Copy out, without any change, the stretch of entries from the line containing "I will 1792,1001." through the end of the entries.

__________________________________________________

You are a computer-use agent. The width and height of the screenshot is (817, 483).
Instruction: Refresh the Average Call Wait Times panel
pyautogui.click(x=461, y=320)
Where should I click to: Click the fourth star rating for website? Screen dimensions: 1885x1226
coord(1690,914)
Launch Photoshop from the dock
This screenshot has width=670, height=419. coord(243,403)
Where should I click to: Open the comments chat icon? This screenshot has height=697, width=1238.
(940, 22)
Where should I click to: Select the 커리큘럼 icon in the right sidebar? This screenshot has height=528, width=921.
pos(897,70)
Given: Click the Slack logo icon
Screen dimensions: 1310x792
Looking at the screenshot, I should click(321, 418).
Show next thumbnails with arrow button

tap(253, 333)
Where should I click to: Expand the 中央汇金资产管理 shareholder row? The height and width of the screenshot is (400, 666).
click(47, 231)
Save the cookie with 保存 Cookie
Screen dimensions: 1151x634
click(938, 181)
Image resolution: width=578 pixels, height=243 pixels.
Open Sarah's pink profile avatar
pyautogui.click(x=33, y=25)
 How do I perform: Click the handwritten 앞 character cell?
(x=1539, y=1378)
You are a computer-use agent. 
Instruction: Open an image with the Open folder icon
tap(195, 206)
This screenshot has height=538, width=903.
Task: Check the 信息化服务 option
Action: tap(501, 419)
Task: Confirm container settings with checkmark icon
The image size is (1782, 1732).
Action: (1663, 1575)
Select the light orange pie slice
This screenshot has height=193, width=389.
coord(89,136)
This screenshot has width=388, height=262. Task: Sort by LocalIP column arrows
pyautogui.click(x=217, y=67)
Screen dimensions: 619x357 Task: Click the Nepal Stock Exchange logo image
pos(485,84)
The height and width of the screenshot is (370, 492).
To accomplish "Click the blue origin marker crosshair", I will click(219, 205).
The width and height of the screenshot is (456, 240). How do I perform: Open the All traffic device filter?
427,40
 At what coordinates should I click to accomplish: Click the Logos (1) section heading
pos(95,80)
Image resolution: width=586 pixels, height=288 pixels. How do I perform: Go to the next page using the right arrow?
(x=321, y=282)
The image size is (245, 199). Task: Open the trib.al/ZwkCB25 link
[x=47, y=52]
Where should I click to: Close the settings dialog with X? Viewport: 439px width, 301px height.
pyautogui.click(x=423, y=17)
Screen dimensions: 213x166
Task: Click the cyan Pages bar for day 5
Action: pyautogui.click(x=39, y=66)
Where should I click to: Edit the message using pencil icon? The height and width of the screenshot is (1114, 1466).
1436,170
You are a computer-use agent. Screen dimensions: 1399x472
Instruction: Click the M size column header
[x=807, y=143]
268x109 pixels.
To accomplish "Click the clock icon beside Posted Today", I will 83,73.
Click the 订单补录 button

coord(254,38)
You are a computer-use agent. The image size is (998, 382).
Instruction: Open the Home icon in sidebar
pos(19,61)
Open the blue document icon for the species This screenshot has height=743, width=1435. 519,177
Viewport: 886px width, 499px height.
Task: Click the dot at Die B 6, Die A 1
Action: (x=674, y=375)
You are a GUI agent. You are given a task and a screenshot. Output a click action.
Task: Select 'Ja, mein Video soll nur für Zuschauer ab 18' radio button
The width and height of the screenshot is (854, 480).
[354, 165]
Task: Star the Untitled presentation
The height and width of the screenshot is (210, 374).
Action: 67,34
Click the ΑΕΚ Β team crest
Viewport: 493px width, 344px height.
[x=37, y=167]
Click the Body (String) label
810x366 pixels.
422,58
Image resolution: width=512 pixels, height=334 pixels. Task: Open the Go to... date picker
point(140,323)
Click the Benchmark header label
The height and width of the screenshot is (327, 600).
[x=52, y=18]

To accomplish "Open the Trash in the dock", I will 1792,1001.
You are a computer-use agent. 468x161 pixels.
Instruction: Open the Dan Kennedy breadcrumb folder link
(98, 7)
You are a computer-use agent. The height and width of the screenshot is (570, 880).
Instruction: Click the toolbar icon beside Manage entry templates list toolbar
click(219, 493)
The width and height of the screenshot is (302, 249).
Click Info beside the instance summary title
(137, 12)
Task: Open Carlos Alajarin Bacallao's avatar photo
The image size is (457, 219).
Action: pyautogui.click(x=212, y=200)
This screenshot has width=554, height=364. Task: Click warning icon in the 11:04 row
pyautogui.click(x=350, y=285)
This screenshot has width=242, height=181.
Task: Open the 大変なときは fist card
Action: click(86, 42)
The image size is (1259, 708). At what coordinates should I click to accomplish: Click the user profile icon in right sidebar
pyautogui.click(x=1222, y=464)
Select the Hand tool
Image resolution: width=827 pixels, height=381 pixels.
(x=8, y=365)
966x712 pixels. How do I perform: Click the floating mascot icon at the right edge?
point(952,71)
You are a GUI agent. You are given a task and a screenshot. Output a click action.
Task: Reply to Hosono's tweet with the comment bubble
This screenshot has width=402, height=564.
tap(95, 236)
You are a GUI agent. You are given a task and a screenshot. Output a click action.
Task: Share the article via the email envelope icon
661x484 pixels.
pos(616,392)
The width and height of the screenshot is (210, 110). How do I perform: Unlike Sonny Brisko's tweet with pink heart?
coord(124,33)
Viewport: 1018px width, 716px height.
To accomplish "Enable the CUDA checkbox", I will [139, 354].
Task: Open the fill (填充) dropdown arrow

__________________________________________________

## TASK SOLUTION
To accomplish "Open the Trash in the dock", I will 1792,1001.
You are a computer-use agent. 468x161 pixels.
Instruction: Open the Dan Kennedy breadcrumb folder link
(98, 7)
You are a computer-use agent. The height and width of the screenshot is (570, 880).
Instruction: Click the toolbar icon beside Manage entry templates list toolbar
click(219, 493)
The width and height of the screenshot is (302, 249).
Click Info beside the instance summary title
(137, 12)
Task: Open Carlos Alajarin Bacallao's avatar photo
The image size is (457, 219).
Action: pyautogui.click(x=212, y=200)
This screenshot has width=554, height=364. Task: Click warning icon in the 11:04 row
pyautogui.click(x=350, y=285)
This screenshot has width=242, height=181.
Task: Open the 大変なときは fist card
Action: click(86, 42)
The image size is (1259, 708). At what coordinates should I click to accomplish: Click the user profile icon in right sidebar
pyautogui.click(x=1222, y=464)
Select the Hand tool
Image resolution: width=827 pixels, height=381 pixels.
(x=8, y=365)
966x712 pixels. How do I perform: Click the floating mascot icon at the right edge?
point(952,71)
You are a GUI agent. You are given a task and a screenshot. Output a click action.
Task: Reply to Hosono's tweet with the comment bubble
This screenshot has width=402, height=564.
tap(95, 236)
You are a GUI agent. You are given a task and a screenshot. Output a click action.
Task: Share the article via the email envelope icon
661x484 pixels.
pos(616,392)
The width and height of the screenshot is (210, 110). How do I perform: Unlike Sonny Brisko's tweet with pink heart?
coord(124,33)
Viewport: 1018px width, 716px height.
To accomplish "Enable the CUDA checkbox", I will [139, 354].
Task: Open the fill (填充) dropdown arrow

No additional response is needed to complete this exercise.